● SHORT TASK: Repeat each of the records below word for word, changing nothing.

>> start

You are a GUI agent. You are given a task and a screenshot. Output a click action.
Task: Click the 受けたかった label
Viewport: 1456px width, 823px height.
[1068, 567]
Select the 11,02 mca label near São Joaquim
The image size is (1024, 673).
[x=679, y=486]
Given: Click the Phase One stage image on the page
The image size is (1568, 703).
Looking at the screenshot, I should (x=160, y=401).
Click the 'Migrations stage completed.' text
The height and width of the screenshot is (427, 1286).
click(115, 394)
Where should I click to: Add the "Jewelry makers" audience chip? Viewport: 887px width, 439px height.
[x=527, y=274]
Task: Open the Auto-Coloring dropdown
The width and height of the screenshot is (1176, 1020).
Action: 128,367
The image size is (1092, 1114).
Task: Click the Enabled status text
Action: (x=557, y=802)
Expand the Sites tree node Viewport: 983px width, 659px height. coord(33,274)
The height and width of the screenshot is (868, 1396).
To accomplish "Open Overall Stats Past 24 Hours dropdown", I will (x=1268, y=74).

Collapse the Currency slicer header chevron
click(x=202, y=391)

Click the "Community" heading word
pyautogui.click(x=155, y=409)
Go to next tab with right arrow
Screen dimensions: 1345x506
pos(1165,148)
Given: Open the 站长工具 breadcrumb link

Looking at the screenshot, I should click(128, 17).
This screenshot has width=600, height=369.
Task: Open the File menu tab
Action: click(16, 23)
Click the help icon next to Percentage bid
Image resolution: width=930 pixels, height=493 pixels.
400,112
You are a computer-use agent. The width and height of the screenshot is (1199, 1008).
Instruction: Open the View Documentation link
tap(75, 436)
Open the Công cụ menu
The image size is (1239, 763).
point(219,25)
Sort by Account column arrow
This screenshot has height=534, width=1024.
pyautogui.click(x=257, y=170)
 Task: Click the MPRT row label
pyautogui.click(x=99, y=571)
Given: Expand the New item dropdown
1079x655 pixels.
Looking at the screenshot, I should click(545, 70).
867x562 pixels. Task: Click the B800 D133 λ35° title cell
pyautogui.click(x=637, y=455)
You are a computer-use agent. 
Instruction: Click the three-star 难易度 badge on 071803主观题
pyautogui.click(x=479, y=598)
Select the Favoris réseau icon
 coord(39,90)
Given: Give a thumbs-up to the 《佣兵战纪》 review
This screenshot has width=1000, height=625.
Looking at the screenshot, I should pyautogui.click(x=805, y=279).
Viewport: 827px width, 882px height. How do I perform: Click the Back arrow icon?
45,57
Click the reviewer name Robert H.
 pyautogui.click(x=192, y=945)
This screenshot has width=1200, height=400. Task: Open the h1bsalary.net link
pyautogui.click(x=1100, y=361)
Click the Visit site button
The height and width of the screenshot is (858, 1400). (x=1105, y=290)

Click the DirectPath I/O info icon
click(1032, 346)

>> end

● FULL OUTPUT:
You are a GUI agent. You are given a task and a screenshot. Output a click action.
Task: Click the 受けたかった label
Viewport: 1456px width, 823px height.
[1068, 567]
Select the 11,02 mca label near São Joaquim
The image size is (1024, 673).
[x=679, y=486]
Given: Click the Phase One stage image on the page
The image size is (1568, 703).
Looking at the screenshot, I should (x=160, y=401).
Click the 'Migrations stage completed.' text
The height and width of the screenshot is (427, 1286).
click(115, 394)
Where should I click to: Add the "Jewelry makers" audience chip? Viewport: 887px width, 439px height.
[x=527, y=274]
Task: Open the Auto-Coloring dropdown
The width and height of the screenshot is (1176, 1020).
Action: 128,367
The image size is (1092, 1114).
Task: Click the Enabled status text
Action: (x=557, y=802)
Expand the Sites tree node Viewport: 983px width, 659px height. coord(33,274)
The height and width of the screenshot is (868, 1396).
To accomplish "Open Overall Stats Past 24 Hours dropdown", I will (x=1268, y=74).

Collapse the Currency slicer header chevron
click(x=202, y=391)

Click the "Community" heading word
pyautogui.click(x=155, y=409)
Go to next tab with right arrow
Screen dimensions: 1345x506
pos(1165,148)
Given: Open the 站长工具 breadcrumb link

Looking at the screenshot, I should click(128, 17).
This screenshot has width=600, height=369.
Task: Open the File menu tab
Action: click(16, 23)
Click the help icon next to Percentage bid
Image resolution: width=930 pixels, height=493 pixels.
400,112
You are a computer-use agent. The width and height of the screenshot is (1199, 1008).
Instruction: Open the View Documentation link
tap(75, 436)
Open the Công cụ menu
The image size is (1239, 763).
point(219,25)
Sort by Account column arrow
This screenshot has height=534, width=1024.
pyautogui.click(x=257, y=170)
 Task: Click the MPRT row label
pyautogui.click(x=99, y=571)
Given: Expand the New item dropdown
1079x655 pixels.
Looking at the screenshot, I should click(545, 70).
867x562 pixels. Task: Click the B800 D133 λ35° title cell
pyautogui.click(x=637, y=455)
You are a computer-use agent. 
Instruction: Click the three-star 难易度 badge on 071803主观题
pyautogui.click(x=479, y=598)
Select the Favoris réseau icon
 coord(39,90)
Given: Give a thumbs-up to the 《佣兵战纪》 review
This screenshot has width=1000, height=625.
Looking at the screenshot, I should pyautogui.click(x=805, y=279).
Viewport: 827px width, 882px height. How do I perform: Click the Back arrow icon?
45,57
Click the reviewer name Robert H.
 pyautogui.click(x=192, y=945)
This screenshot has width=1200, height=400. Task: Open the h1bsalary.net link
pyautogui.click(x=1100, y=361)
Click the Visit site button
The height and width of the screenshot is (858, 1400). (x=1105, y=290)

Click the DirectPath I/O info icon
click(1032, 346)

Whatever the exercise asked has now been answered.